2. Air cleaning device according to claim 1, characterized in that the driver stage comprises a high-voltage transformer, at the An oscillating high voltage can be generated on the secondary side.

3. Air cleaning device according to claim 2, characterized in that the driver stage comprises a circuit for pulse width modulation with which the high-voltage transformer can be controlled on the primary side and the peak value and / or the pulse ratio of the high-voltage oscillating on the secondary side can be set.

4. Air cleaning device according to claim 3, characterized in that the secondary side oscillating high voltage is adjustable with a peak value in the range from 1 kV to 10 kV and with a frequency in the range from 10 kHz to 50 kHz.

5. Air purification device according to one of claims 2-4, characterized in that the ionizer consists of a glass tube, the inner wall of which with a

Perforated sheet is lined as the first electrode and the outer wall of which is surrounded by a wire mesh as the second electrode, the oscillating high voltage of the driver stage being present between the first electrode and the second electrode.

6. The air cleaning apparatus according to any one of claims 1-5, characterized in that the gas sensor consists of a metal oxide sensor, whose resistance changes in ^'■ depending on the concentration of certain gases.

7. Air cleaning device according to claim 6, characterized in that the metal oxide consists of tin dioxide.

8. Air cleaning device according to one of claims 1-7, characterized in that the air inlet opening of the gas sensor with respect to the air flowing around the ionizer on the exhaust air side a distance of about 0.5 cm to 2 cm, preferably about 1 cm from the surface of the Has ionizer.

9. Air cleaning device according to one of claims 1-8, characterized in that the setpoint on the device is manually adjustable.

10. Air cleaning device according to one of claims 1-9, characterized in that a fan is provided for generating the air flow.

11. Air cleaning device according to claim 10, characterized in that an additional controller additionally controls the speed of the fan such that the

Output signal of the gas sensor essentially corresponds to a predetermined setpoint.

12. Air cleaning device according to claim 11, characterized in that the additional controller is switched on as soon as a limitation occurs in the control loop consisting of ionizer, driver stage, gas sensor and controller.

13. Air cleaning device according to one of claims 1-12, characterized in that the controller consists of a P controller or a PI controller or a PID controller.

14. Air cleaning device according to one of claims 1-12, characterized in that in addition to the controller of the measured pollutant concentration, further measured variables can be processed.

15. Air cleaning device according to claim 14, characterized in that a flow sensor and / or a moisture sensor and / or an ionization sensor and / or an ozone sensor for processing further measured variables is connected to the controller.

16. Air cleaning device according to one of claims 14 - 15, characterized in that the controller consists of a rule-based fuzzy controller.

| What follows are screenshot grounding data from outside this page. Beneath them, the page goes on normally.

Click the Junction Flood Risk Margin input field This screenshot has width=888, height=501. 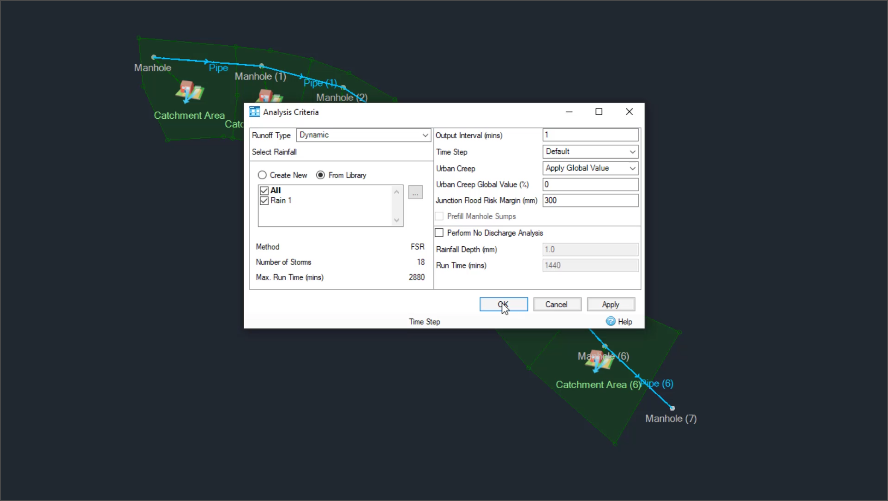pyautogui.click(x=588, y=201)
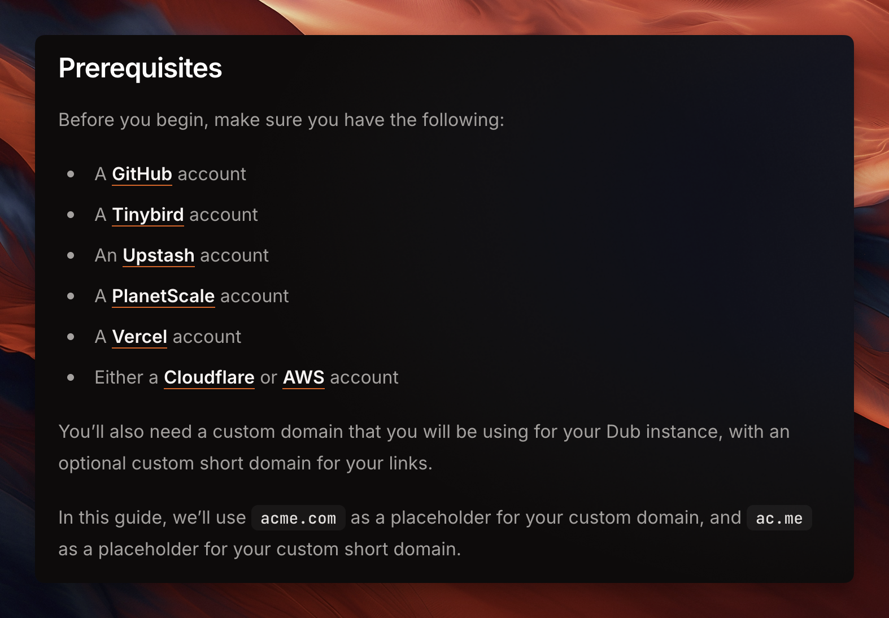Visit the Vercel link

(140, 337)

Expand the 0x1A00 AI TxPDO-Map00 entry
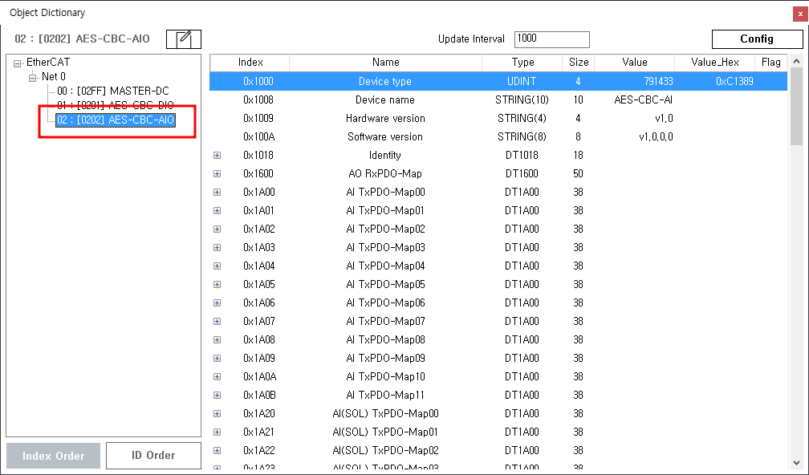click(x=217, y=193)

17. Air cleaning device according to one of claims 14 - 15, characterized in that the controller from one

State controller exists.

18. Air cleaning device according to one of claims 1-17, characterized in that a calibration element calibrates the gas sensor to the target value when the gas sensor is supplied with a pollutant concentration corresponding to the target value.

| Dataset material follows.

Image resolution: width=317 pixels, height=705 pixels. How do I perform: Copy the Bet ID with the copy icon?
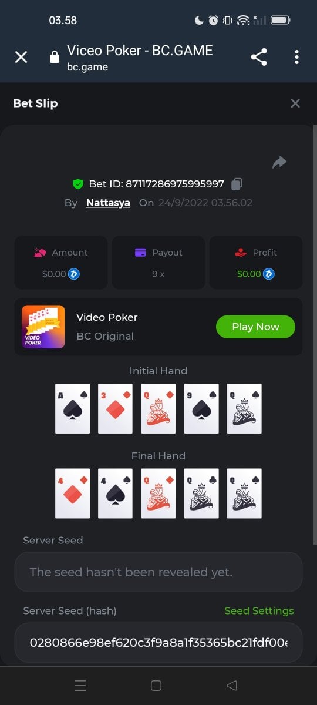(237, 184)
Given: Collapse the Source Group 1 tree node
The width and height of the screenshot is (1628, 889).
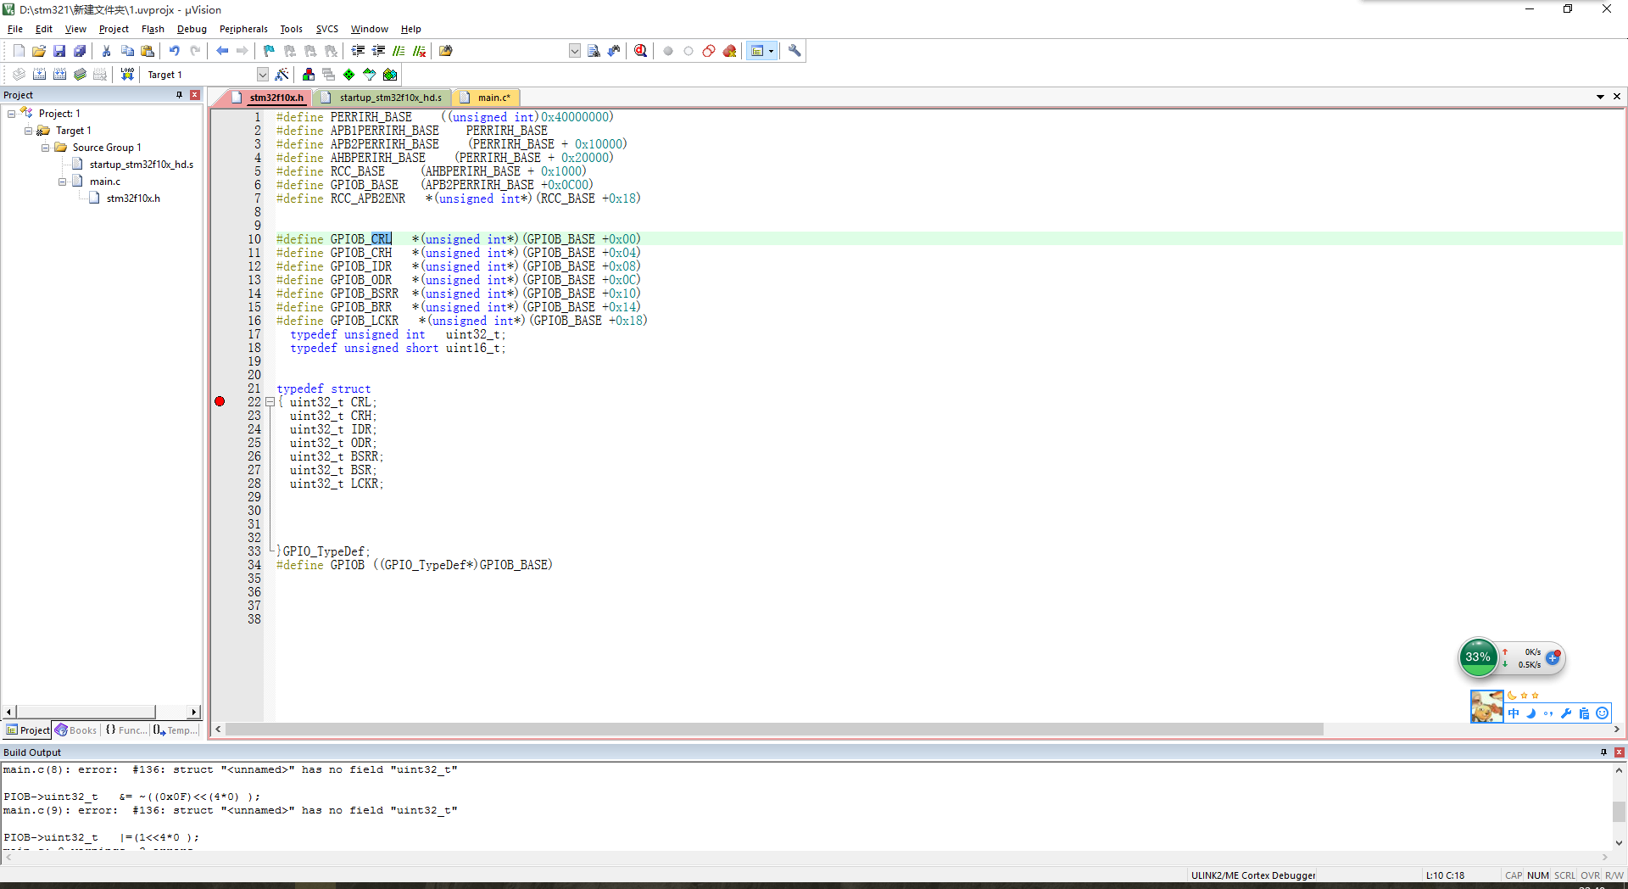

19. Air cleaning device according to claim 18, characterized in that the ionization energy supplied to the ionizer is switched off during the calibration of the gas sensor.

20. .Procedure to reduce pollutants in the air with an air purification device according to one of the

Claims 1-17, in which the setpoint is set to a certain pollutant concentration, in which pollutant-containing air is fed to the ionizer and in which pollutant-reduced air is removed.